(Beginning of EXTRACTED DATA)
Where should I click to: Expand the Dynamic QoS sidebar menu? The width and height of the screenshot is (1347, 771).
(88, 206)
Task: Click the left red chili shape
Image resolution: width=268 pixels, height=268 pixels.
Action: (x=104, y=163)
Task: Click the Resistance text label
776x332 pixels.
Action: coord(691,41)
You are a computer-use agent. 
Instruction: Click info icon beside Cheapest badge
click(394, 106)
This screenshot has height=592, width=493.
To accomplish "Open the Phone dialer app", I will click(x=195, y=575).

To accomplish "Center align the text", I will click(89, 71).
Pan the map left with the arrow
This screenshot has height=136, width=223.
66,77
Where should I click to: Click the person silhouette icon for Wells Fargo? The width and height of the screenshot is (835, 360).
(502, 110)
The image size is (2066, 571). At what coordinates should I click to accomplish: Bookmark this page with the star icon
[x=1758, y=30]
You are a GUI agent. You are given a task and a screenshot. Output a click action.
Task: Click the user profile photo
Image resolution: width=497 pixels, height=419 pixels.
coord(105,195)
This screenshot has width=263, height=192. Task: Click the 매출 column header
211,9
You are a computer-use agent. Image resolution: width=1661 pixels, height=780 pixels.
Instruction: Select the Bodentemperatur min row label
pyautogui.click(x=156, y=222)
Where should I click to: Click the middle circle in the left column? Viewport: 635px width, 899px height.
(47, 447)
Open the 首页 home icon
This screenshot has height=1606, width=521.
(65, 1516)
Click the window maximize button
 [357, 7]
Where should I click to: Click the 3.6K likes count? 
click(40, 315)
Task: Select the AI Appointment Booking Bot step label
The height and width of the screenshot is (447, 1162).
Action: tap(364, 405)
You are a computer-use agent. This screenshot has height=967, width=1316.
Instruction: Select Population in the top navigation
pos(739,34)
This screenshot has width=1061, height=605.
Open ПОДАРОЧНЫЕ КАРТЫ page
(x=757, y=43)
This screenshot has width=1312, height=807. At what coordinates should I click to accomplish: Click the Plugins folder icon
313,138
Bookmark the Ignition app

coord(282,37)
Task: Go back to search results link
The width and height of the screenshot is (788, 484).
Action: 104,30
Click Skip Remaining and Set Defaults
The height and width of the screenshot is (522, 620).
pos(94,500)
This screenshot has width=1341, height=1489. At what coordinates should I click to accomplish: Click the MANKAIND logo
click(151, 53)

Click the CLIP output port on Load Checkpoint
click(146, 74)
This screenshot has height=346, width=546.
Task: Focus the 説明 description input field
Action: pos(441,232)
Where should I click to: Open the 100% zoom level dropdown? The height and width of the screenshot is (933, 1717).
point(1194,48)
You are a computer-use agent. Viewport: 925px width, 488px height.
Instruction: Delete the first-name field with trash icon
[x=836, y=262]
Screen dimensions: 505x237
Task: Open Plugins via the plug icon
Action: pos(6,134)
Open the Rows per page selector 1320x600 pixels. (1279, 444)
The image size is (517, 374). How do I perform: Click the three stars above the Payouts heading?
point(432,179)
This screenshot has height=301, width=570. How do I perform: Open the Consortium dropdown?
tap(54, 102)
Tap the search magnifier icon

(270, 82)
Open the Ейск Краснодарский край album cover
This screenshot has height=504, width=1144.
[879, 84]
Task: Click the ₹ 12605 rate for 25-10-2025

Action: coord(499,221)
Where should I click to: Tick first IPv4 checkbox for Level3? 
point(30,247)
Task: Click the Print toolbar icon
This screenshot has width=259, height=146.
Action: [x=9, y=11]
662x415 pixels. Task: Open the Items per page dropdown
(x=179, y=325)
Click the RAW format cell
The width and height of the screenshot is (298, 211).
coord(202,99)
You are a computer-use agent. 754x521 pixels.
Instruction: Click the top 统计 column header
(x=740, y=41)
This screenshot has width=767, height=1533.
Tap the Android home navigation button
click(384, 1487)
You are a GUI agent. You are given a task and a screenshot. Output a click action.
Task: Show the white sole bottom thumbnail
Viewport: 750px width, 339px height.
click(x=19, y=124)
(End of EXTRACTED DATA)
**WORK TO BE COMPLETED**
Please retype the data above exactly, including every line.

**ANSWER TO THIS EXERCISE**
Where should I click to: Expand the Dynamic QoS sidebar menu? The width and height of the screenshot is (1347, 771).
(88, 206)
Task: Click the left red chili shape
Image resolution: width=268 pixels, height=268 pixels.
Action: (x=104, y=163)
Task: Click the Resistance text label
776x332 pixels.
Action: coord(691,41)
You are a computer-use agent. 
Instruction: Click info icon beside Cheapest badge
click(394, 106)
This screenshot has height=592, width=493.
To accomplish "Open the Phone dialer app", I will click(x=195, y=575).

To accomplish "Center align the text", I will click(89, 71).
Pan the map left with the arrow
This screenshot has height=136, width=223.
66,77
Where should I click to: Click the person silhouette icon for Wells Fargo? The width and height of the screenshot is (835, 360).
(502, 110)
The image size is (2066, 571). At what coordinates should I click to accomplish: Bookmark this page with the star icon
[x=1758, y=30]
You are a GUI agent. You are given a task and a screenshot. Output a click action.
Task: Click the user profile photo
Image resolution: width=497 pixels, height=419 pixels.
coord(105,195)
This screenshot has width=263, height=192. Task: Click the 매출 column header
211,9
You are a computer-use agent. Image resolution: width=1661 pixels, height=780 pixels.
Instruction: Select the Bodentemperatur min row label
pyautogui.click(x=156, y=222)
Where should I click to: Click the middle circle in the left column? Viewport: 635px width, 899px height.
(47, 447)
Open the 首页 home icon
This screenshot has height=1606, width=521.
(65, 1516)
Click the window maximize button
 [357, 7]
Where should I click to: Click the 3.6K likes count? 
click(40, 315)
Task: Select the AI Appointment Booking Bot step label
The height and width of the screenshot is (447, 1162).
Action: tap(364, 405)
You are a computer-use agent. This screenshot has height=967, width=1316.
Instruction: Select Population in the top navigation
pos(739,34)
This screenshot has width=1061, height=605.
Open ПОДАРОЧНЫЕ КАРТЫ page
(x=757, y=43)
This screenshot has width=1312, height=807. At what coordinates should I click to accomplish: Click the Plugins folder icon
313,138
Bookmark the Ignition app

coord(282,37)
Task: Go back to search results link
The width and height of the screenshot is (788, 484).
Action: 104,30
Click Skip Remaining and Set Defaults
The height and width of the screenshot is (522, 620).
pos(94,500)
This screenshot has width=1341, height=1489. At what coordinates should I click to accomplish: Click the MANKAIND logo
click(151, 53)

Click the CLIP output port on Load Checkpoint
click(146, 74)
This screenshot has height=346, width=546.
Task: Focus the 説明 description input field
Action: pos(441,232)
Where should I click to: Open the 100% zoom level dropdown? The height and width of the screenshot is (933, 1717).
point(1194,48)
You are a computer-use agent. Viewport: 925px width, 488px height.
Instruction: Delete the first-name field with trash icon
[x=836, y=262]
Screen dimensions: 505x237
Task: Open Plugins via the plug icon
Action: pos(6,134)
Open the Rows per page selector 1320x600 pixels. (1279, 444)
The image size is (517, 374). How do I perform: Click the three stars above the Payouts heading?
point(432,179)
This screenshot has height=301, width=570. How do I perform: Open the Consortium dropdown?
tap(54, 102)
Tap the search magnifier icon

(270, 82)
Open the Ейск Краснодарский край album cover
This screenshot has height=504, width=1144.
[879, 84]
Task: Click the ₹ 12605 rate for 25-10-2025

Action: coord(499,221)
Where should I click to: Tick first IPv4 checkbox for Level3? 
point(30,247)
Task: Click the Print toolbar icon
This screenshot has width=259, height=146.
Action: [x=9, y=11]
662x415 pixels. Task: Open the Items per page dropdown
(x=179, y=325)
Click the RAW format cell
The width and height of the screenshot is (298, 211).
coord(202,99)
You are a computer-use agent. 754x521 pixels.
Instruction: Click the top 统计 column header
(x=740, y=41)
This screenshot has width=767, height=1533.
Tap the Android home navigation button
click(384, 1487)
You are a GUI agent. You are given a task and a screenshot. Output a click action.
Task: Show the white sole bottom thumbnail
Viewport: 750px width, 339px height.
click(x=19, y=124)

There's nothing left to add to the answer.